The model does have a blind spot: it misses the H-factor. Big Five cannot predict ethical behavior, integrity, and manipulative behavior well. Someone who scores high on Agreeableness in the Big Five model can still be manipulative or dishonest — a distinction the Big Five does not make. For a complete picture of personality, more is needed.
Why is HEXACO the most complete model?
HEXACO is the most complete model because it measures everything the Big Five measures plus a sixth dimension: Honesty-Humility (the H-factor). Ashton and Lee discovered through lexical studies in more than 12 languages that this sixth dimension exists and that the Big Five misses it. This dimension measures the tendency toward sincerity, fairness, and modesty versus manipulation, greed, and self-aggrandizement. The H-factor recurs in every language studied and predicts narcissism, Machiavellianism, and integrity.
HEXACO also redefines existing dimensions. Emotionality is broader than Neuroticism in the Big Five and includes sentimentality and attachment. Agreeableness is defined differently than in the Big Five, with a sharper focus on patience, forgiveness, and flexibility. The result is a model that is at least as scientifically strong as the Big Five, but gives a more complete and nuanced picture of personality.
Which test does Innerscape use, and why?
HEXACO is the most complete scientific personality model available. It measures everything the Big Five measures, plus the H-factor that reveals honesty, integrity, and humility. Innerscape combines the HEXACO test with 7 other validated questionnaires — from attachment style to values and coping strategies — for the most complete personality profile you can get online.

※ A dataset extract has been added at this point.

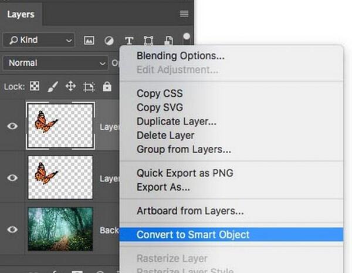Open the Layers panel hamburger menu
The height and width of the screenshot is (273, 352).
point(184,14)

Frequently asked questions
Which personality test is best?+
Scientifically, HEXACO is the most complete model. It measures everything the Big Five measures, plus honesty and humility. MBTI is popular but not scientifically reliable.
Is the MBTI scientific?+
The scientific consensus is that the MBTI does not meet the standards for reliability and validity. You can be assigned a different type when you retake it.
What is the difference between Big Five and HEXACO?+
HEXACO adds a sixth dimension: Honesty-Humility. It also defines Emotionality and Agreeableness differently from the Big Five.
Can I translate my MBTI type into HEXACO?+
Not directly. MBTI measures types (boxes), HEXACO measures continuous dimensions (scales). There is some overlap on Extraversion and Openness, but the models are fundamentally different.
And the Enneagram — is it scientific?+
No. The Enneagram sorts people into 9 types based on spiritual traditions from the 1970s. There is no peer-reviewed empirical basis for this typology and its test-retest reliability is low. It can be useful for self-reflection, but not for reliable personality measurement.
What makes a personality test scientifically reliable?+
Three criteria: test-retest reliability (you get the same result when retested), internal consistency (items that measure the same thing hang together), and validity (the test actually predicts behavior). Big Five and HEXACO meet all three; MBTI and Enneagram do not.